У современника память перегружена несогласующимися подробностями, представления же последующих поколений выборочны, укладываются в «концепуцию». Так иронически выражался наставник нашего поколения, профессор Самарин Роман Михайлович, для нас «Роман». А не имеющие воспоминаний подбирают факты из прошлого «в угоду любимой мысли» (пушкинское определение предвзятости). Воспоминания современника отличаются от реконструкции былого.

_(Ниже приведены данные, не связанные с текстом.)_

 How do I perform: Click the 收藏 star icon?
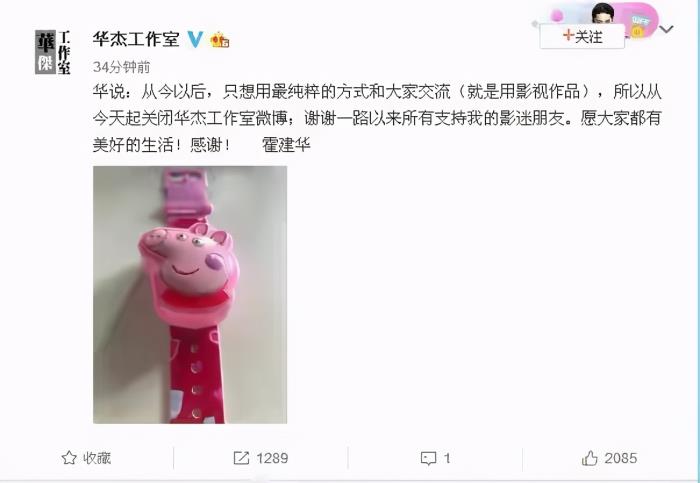(x=69, y=458)
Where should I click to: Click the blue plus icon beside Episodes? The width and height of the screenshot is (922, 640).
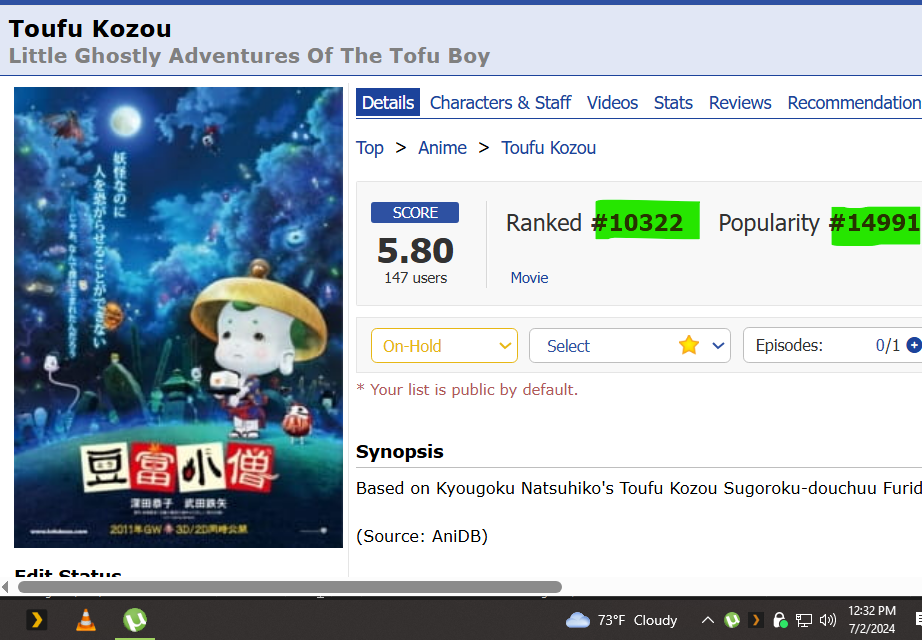point(914,345)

Кто войны не пережил, у тех рубцов на памяти нет, им ничего не стоит уравнять советских солдат с нацистами или вообразить, что при Сталине было время растущего благополучия, ежегодное понижение цен, а также «чистота нравов». Но у современника, если не выдумывает, язык не повернется сказать ни того, ни другого, ни третьего. О жестокостях наших солдат мы не знали, понижение было грошовым, «чистота нравов» такая, что дрожь пробирает при мысли о «чистоте». Чистота была наивностью, незнанием происходившего, наряду с чистотой – доносительство, осуждаемое и обыденное. Язык и не повернется у пережившего разницу представлений: происходило всё при обстоятельствах, какие кажутся невообразимыми даже видевшему тогдашнюю жизнь своими глазами. А сейчас вообразимы? Тогда над нами нависал страх.

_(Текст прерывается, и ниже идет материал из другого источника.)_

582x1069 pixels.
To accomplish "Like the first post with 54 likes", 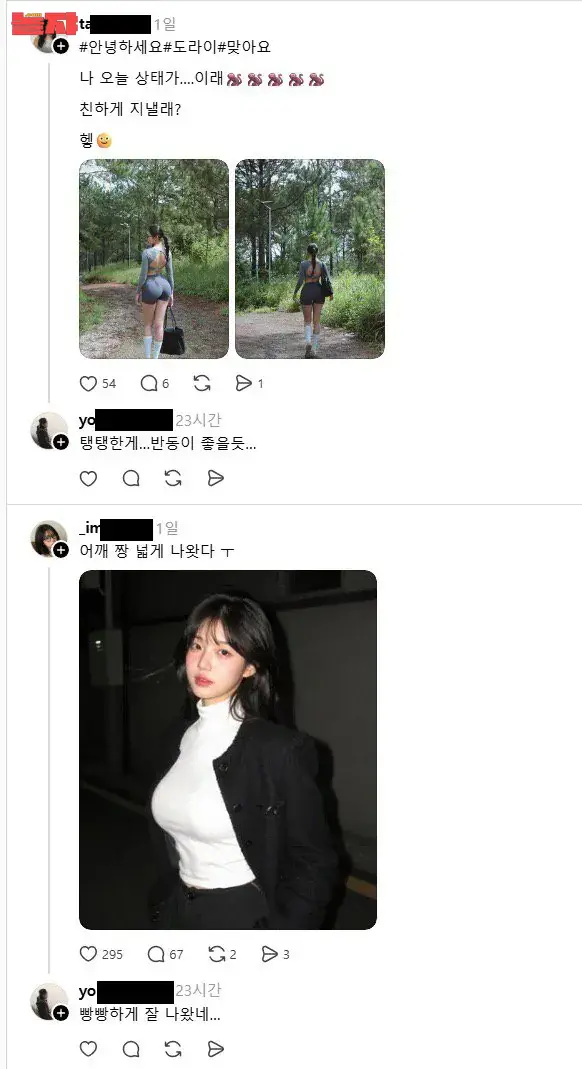I will [89, 383].
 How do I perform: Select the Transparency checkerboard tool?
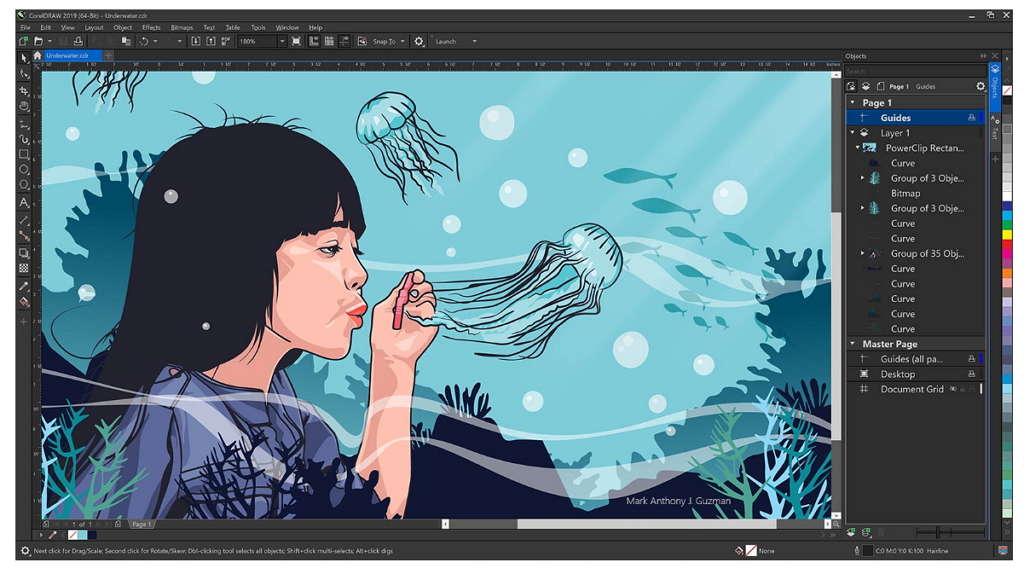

Невозможность восстановить ушедшее в прежних пропорциях описал Герцен, и вино юности пришлось ему не по вкусу. «Домой не вернешься», – сказал Томас Вулф. Александр Довженко, возвращаясь к детству, обозначил несовместимость представлений: «Какая маленькая хата! Ведь она же была большая» («Поэма о море»). «Из тысячи случайностей создается завеса между нашим сиюминутным мнением и глубокими запасами памяти», – говорил Де Квинси. Завеса плотная – себя самого сквозь неё узнаешь с трудом, а как втолкуешь другим людям другого времени испытанное тобой? Даже в классике, запечатлевшей переживания вечные, мы видим и читаем совсем не то, что видели и читали современники. По крайней мере, всякий вспоминающий должен от себя требовать, чего ждёт от других: не понимать задним числом, чего не понимал когда-то.

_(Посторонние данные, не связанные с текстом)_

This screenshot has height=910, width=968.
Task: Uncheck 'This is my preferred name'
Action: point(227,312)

Мемуаристы, которым есть что вспомнить, предостерегают от опасности «смотреть на явления прошлого, нередко далекого прошлого, глазами настоящего». Таково мнение Ивана Майского (Ляховецкого), советского дипломата, чей жизненный путь пересекся с траекторией нашей семьи. Пересечение провалилось в небытие между двумя книгами его воспоминаний, одна о времени предреволюционном, другая об эмиграции, самая драматическая глава его жизни не уместилась в мемуарных книгах. Написать о краткой интерлюдии Иван Михайлович написал, когда писали много такого, о чем потом старались забыть, и своей книги о «демократической контрреволюции» 1918-го он не переиздавал, а мой отец опасался и говорить о нашей причастности к тем же событиям.

«С молодости я помнил и что было, и чего не было,

а чем старше становишься, тем всё больше вспоминаешь небывшее».